11月18日(現地時間)、Appleの株価は終値で267.10ドル(約29,019円)を付け、史上最高値を更新しました。株価を押し上げる要因は、近年の中では比較的好調なiPhoneの売上だけではありません。
1兆ドルどころではない時価総額
時価総額が節目となる1兆ドル(108兆円)を超えて騒がれたのも、今となっては昔の話です。
Appleの時価総額は1.2兆ドル(130兆円)に迫りつつあります。同社の株価は2019年年明けには150ドル(約16,200円)を割り込む場面もあったものの、8月頃から一貫して上昇を開始、最近は連日のように最高値を更新しています。52週間での最安値=142.00ドルからは約88%上昇した計算です。
iPhoneの売上はそこまででもない?
最高値を更新し続ける株価とは裏腹に、iPhoneの売れ行きは右肩上がりではありません。確かにiPhone11/11 Pro/Pro Maxは市場予測を上回る売上だと伝えられていますが、それはiPhone XSシリーズと比較した場合であり、バブルに湧いたiPhone6〜7の頃とは比べるべくもないでしょう。
iPhone11/11 Pro/Pro Maxの年内出荷台数は7,500万台だと予測されていますが、iPhone7/7 Plusの際は「年内に1億台売れる」との大胆なレポートも登場しました。
iPhone以外が注目されている
それでは、Appleの株価を押し上げているのは何でしょうか。
Evercore ISIのアナリストであるアミット・ダリャナニ氏はレポートで、Apple WatchやAirPodsといったアクセサリの売上が無視できないと指摘しています。同氏によると、2023年(会計年度)までにAppleのウェアラブル、ホーム、アクセサリ事業は600億ドル(約6兆4,800億円)超の売上を生み出す可能性があるそうです。
2019年第3四半期(7月〜10月)の決算で、Appleのウェアラブル、ホーム、アクセサリ事業の売上高は65億2,000万ドル(約5,967億円)でした。
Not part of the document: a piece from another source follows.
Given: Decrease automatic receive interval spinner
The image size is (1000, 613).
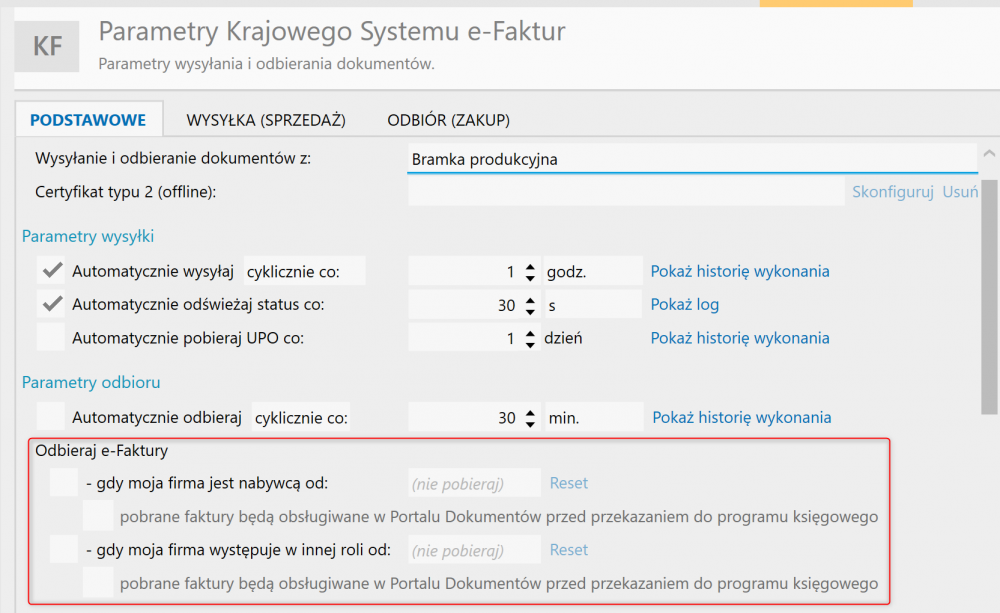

ダリャナニ氏は、2018年(会計年度)のウェアラブル、ホーム、アクセサリ事業で、Apple Watchが売上全体の52%、AirPodsが26%を占めたと指摘、将来的にはAirPodsがさらにシェアを伸ばすと見ています。
つまり、iPhoneオーナーがApple WatchやAirPodsを購入するため「iPhoneの売り上げが横ばいのままでも成長を遂げる」というわけです。
新サービスApple TV+への期待も
ダリャナニ氏は触れていませんが、11月1日からサービス開始したApple TV+から得られる収益も無視できないでしょう。
JP Morganは、2025年までにApple TV+がサブスクリプション(月額課金)と広告収益の組み合わせで、年間250億ドル(約2兆2,140億円)の収益を生み出すことになると予想しています。
こうした背景を踏まえれば、Appleの株価が史上最高値を更新し続けるのも、決して根拠を欠いたバブルではないのです。